Montana Mill – FSC
MONTANA mill at Nowa Nowa employs up to 8 people. They produce sawn timber, floor boards, recycle some timber and supply durable timbers for heavy construction like wharves and bridges.
They also have mountains of docked firewood and rely on ‘waste’ to sell as woodchips. They have a Montrose office and mill near Melbourne as well. For their small recycled component they gained a Chain of Custody FSC certificate. But the other wood isn’t certified.

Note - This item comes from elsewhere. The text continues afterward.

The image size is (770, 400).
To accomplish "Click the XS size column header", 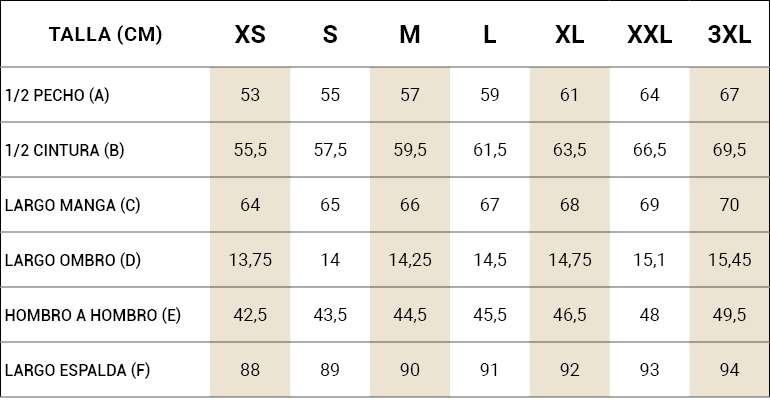I will [250, 35].

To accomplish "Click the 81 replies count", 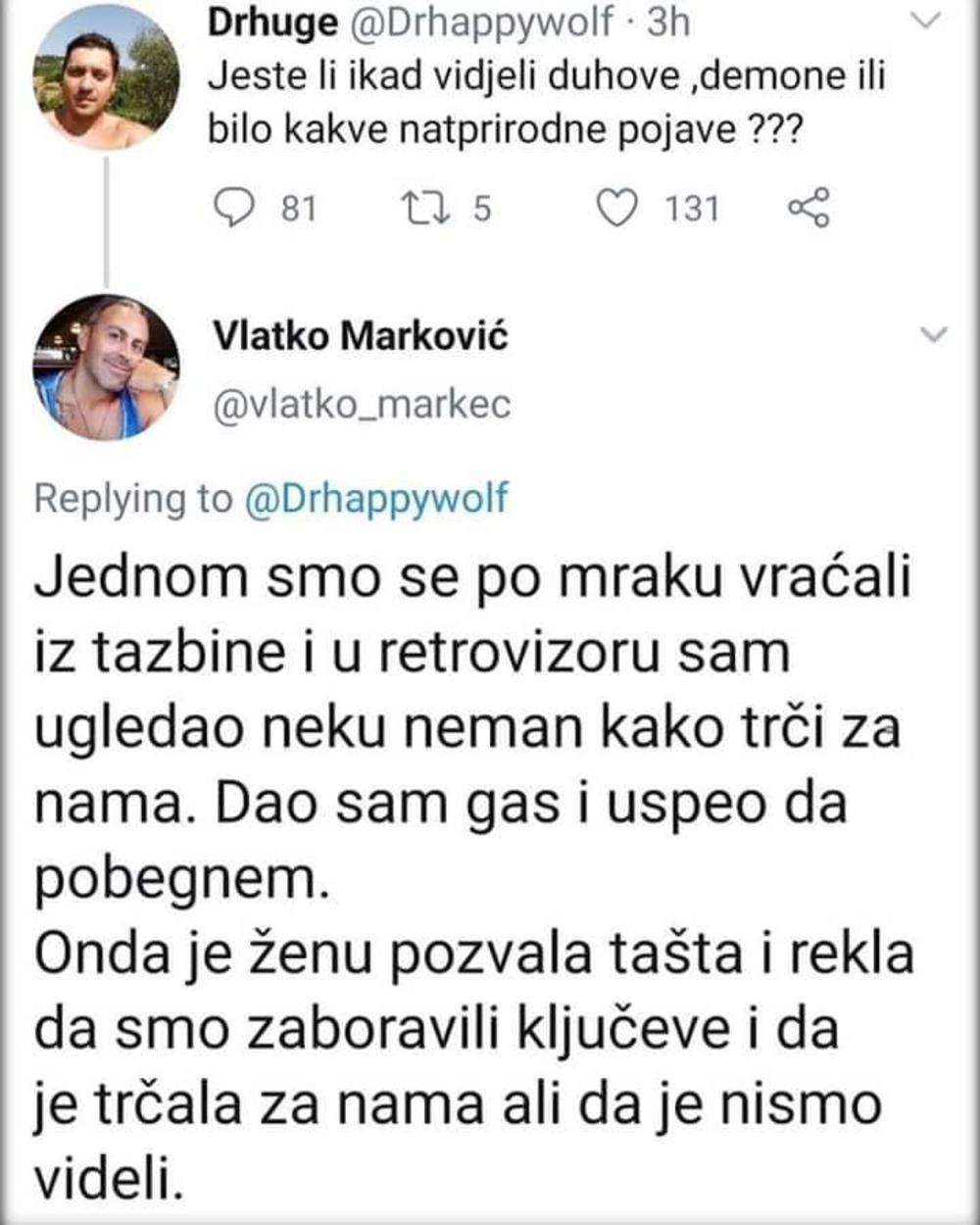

The company is now in strife since the Nippon woodchip mill at Eden has not renewed their woodchip contract for East Gippsland after Dec 2014 and they are desperate to find a new buyer for their waste. This has been essential for the industry in East Gippsland to remain viable. No woodchip market = no industry. Woodchips have been calculated to comprise up to 90% of all timber that is carted out of a clearfelled stand of forest so is regarded as critical for their financial survival. The push for biomass generation is the direct response to this.

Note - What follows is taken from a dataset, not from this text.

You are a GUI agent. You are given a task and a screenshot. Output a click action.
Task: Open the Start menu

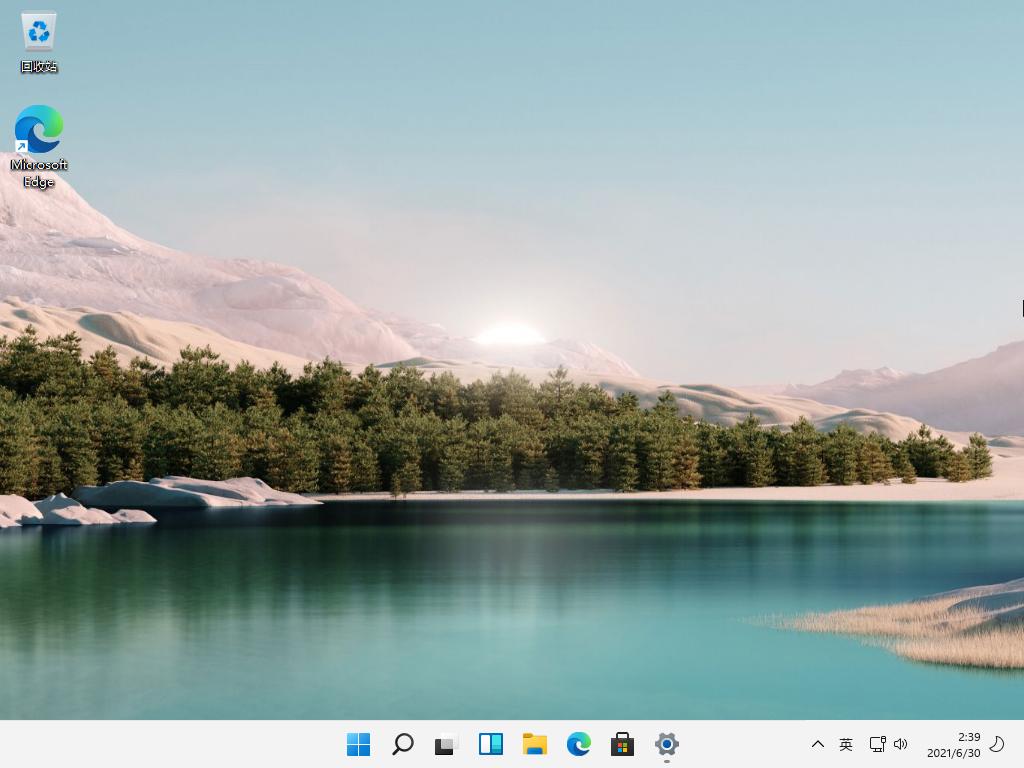pyautogui.click(x=358, y=744)

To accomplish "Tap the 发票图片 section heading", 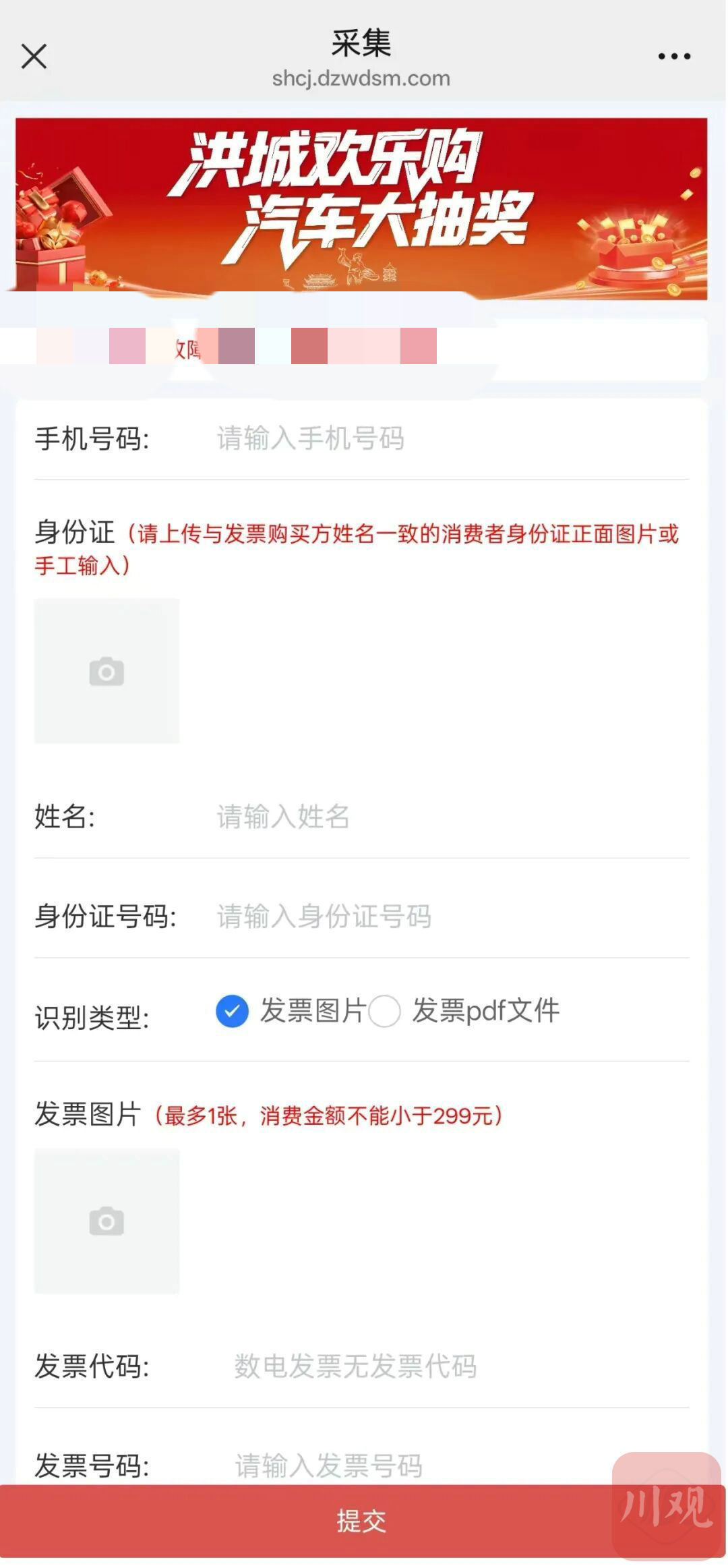I will (88, 1115).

Montana has been actively lobbying both state and federal governments to include biomass in the Renewable Energy Target. Reports suggest that the Nowa Nowa site has a permit for a biomass generator although there is no media covering this to date.
Montana is part of the Kinglake Timber group, owned and directed by George Kasikovic. It specialise in reclaimed and recycled timbers from around Victoria and are based in Kinglake, Victoria.

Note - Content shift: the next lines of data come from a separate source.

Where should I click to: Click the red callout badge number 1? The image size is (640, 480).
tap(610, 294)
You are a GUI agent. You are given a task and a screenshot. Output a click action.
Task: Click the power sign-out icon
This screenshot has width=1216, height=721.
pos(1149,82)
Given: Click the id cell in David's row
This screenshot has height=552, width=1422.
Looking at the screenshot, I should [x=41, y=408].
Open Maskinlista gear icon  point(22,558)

Montana has secured a contract for coupes that VicForests can’t economically log, that means surviving forests that are too ‘scruffy’ for decent timber or chips, but possibly beaut for furnace fuel. They say they want to retain some sort of canopy cover – to be the sweetener for env groups and the FSC.
They are asking for green groups to be part of their ‘consultation’ on this planned certification, but unless there is more basic and reliable info forthcoming, no one is in a position to talk to them yet. We have asked for this but have received nothing.